Inform your doctor immediately if you have a tarry stool, blood in the urine, fever, increased or decreased urination, red spots on the skin, stomach pain, swelling of the fingers, feet or lower legs, unusual bleeding, bruising or weakness or yellow eyes or skin (jaundice) after receiving this medication. These may be symptoms of the hemolytic uremic syndrome.

5 Potential Side Effects

Make sure you meet with your doctor in using Unituxin to avoid unwanted potential side effects. A medication may produce unwanted effects along with the intended effects. Although not all of these side-effects may occur, if they do occur they may need medical attention.

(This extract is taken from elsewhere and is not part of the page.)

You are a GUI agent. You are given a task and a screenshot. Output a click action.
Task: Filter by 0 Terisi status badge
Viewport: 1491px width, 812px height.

Check with your doctor immediately if you experience any of the following side-effects:

More common:

  • Black, tarry stools
  • Bleeding gums
  • Blood in the urine or stools
  • Blurred vision
  • Chills
  • Cloudy urine
  • Coma
  • Confusion
  • Convulsions
  • Cough or hoarseness
  • Decrease or increase in the amount of urine
  • Difficult or labored breathing
  • Dizziness
  • Dizziness, faintness, or lightheadedness when getting up suddenly from a lying or sitting position
  • Dry mouth
  • Fainting (syncope) or lightheadedness
  • Fast heartbeat (tachycardia)
  • Fever
  • Headache
  • Hives or welts, itching, or skin rash
  • Increased thirst (polydipsia)
  • Irregular heartbeat (arrhythmia)
  • Loss of appetite
  • Lower back or side pain
  • Muscle pain or cramps
  • Nausea or vomiting
  • Noisy breathing
  • Numbness or tingling in the hands, feet, or lips
  • Painful or difficult urination
  • Pale skin
  • Pinpoint red spots on the skin
  • Redness of the skin
  • Sore throat
  • Stomach pain
  • Sweating
  • Swelling of the face, hands, ankles, feet, or lower legs
  • Tightness in the chest
  • Troubled breathing with exertion
  • Ulcers, sores, or white spots in the mouth
  • Unusual bleeding or bruising
  • Unusual fatigue or weakness

Less common:

  • Back pain
  • Bigger, dilated or enlarged pupils (black part of the eye)
  • Burning, numbness, tingling, or painful sensations
  • Change in color vision
  • Change in the ability to see colors, especially blue or yellow
  • Chest pain
  • Difficulty seeing at night
  • Drooping upper eyelids
  • Increased sensitivity of the eyes to sunlight
  • Muscle or joint pain
  • Nerve pain
  • Pain in the arms or legs
  • Unsteadiness or awkwardness
  • Weakness in the arms, hands, legs, or feet

Some side effects that may occur do not normally need medical attention. These may leave as your body becomes accustomed to treatment. Ask your doctor about ways to prevent or reduce some of these side effects.

Talk to your doctor if any of the following side effects continue or are bothersome, or if you have questions:

More common:

Some patients may experience other side effects that are not listed. Check with your doctor if you notice any other side effects. Ask your doctor for medical advice about side effects. You may report side effects to the FDA at 1-800-FDA-1088.